The Guardian UK sat down with Robert Pattinson for a one-on-one interview. This interview is awesome! It seems that a lot of interviews with famous people are edited. Most celebrities are very careful about what they say to the point that they aren’t even being themselves anymore. This is not the case with Robert Pattinson. This is a very honest and great interview. He discusses his role in the Twilight Saga and what is next for him.
He talks about his fears of failing at his acting career and becoming an unknown. He doesn’t want to be remembered as “That guy that played Edward in Twilight.” The Guardian UK also discusses Pattinson’s childhood, his parents, and his sisters. They talk about his previous acting, modeling, and music gigs. We have some of our favorite interview questions and answers below:
So today ought to be a breeze. He’s at the Four Seasons Hotel in Beverly Hills to talk about Breaking Dawn – Part 1, the fourth instalment of the Twilight franchise that has been his life for the past four years. When he shows up, however, he’s a mess. His famous hair is ungroomed and his T-shirt has a gaping hole all down one side. It’s not even a fashionable tear – the stitching has just gone.
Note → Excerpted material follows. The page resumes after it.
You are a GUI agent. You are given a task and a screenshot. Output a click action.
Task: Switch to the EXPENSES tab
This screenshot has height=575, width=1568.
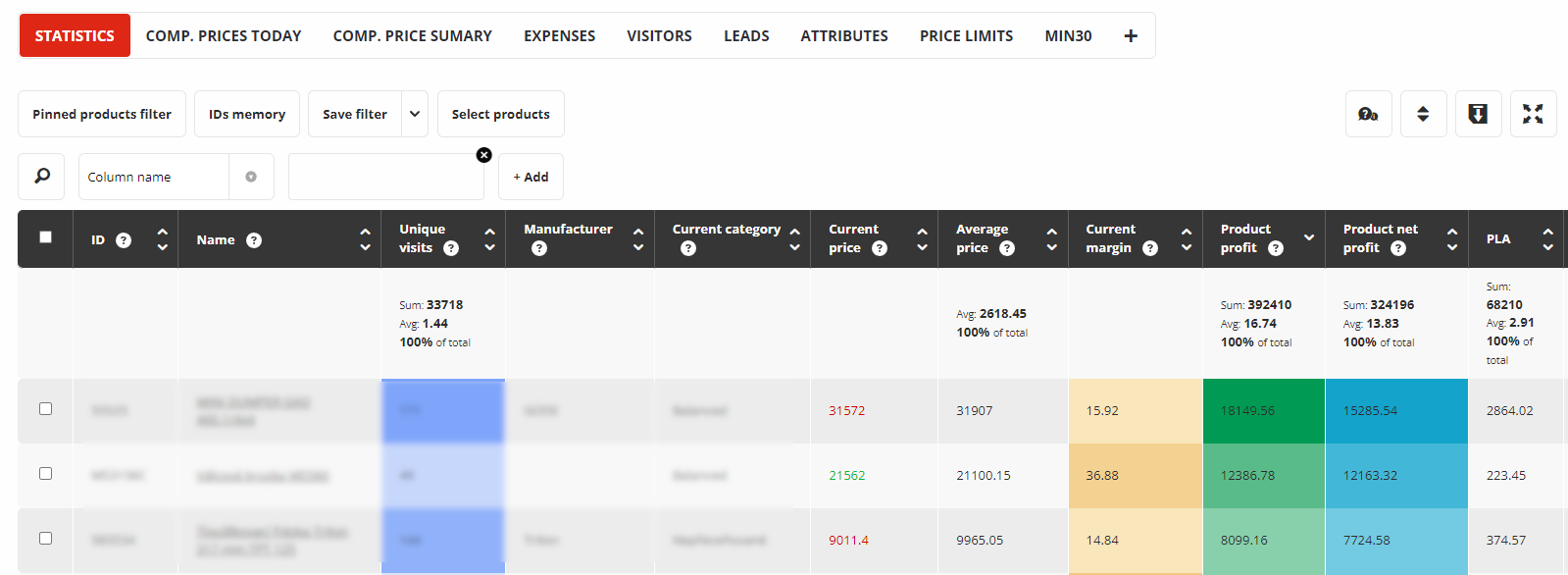click(x=559, y=35)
He looks as though he’s just been mobbed by a gang of rabid Twihards.
Happily, Pattinson doesn’t seem to care. In the twilight years of the Twilight juggernaut, his thoughts have turned to what life might be like afterwards. “It’s like being compared to people who’ve been in massive movies who just sort of disappear afterwards, even though they probably had incredibly fulfilling and successful lives,” he says, nibbling on a fingernail. “Like Luke Skywalker.” He scratches his head. “What the fuck’s his name?”
“Yes! People are like: ‘Oh, the Mark Hamill curse.’ And poor Mark Hamill. Jesus Christ.” He tilts back in the chair and laughs, apparently oblivious to the state of his T-shirt. “I mean, I’m sure he did fine.”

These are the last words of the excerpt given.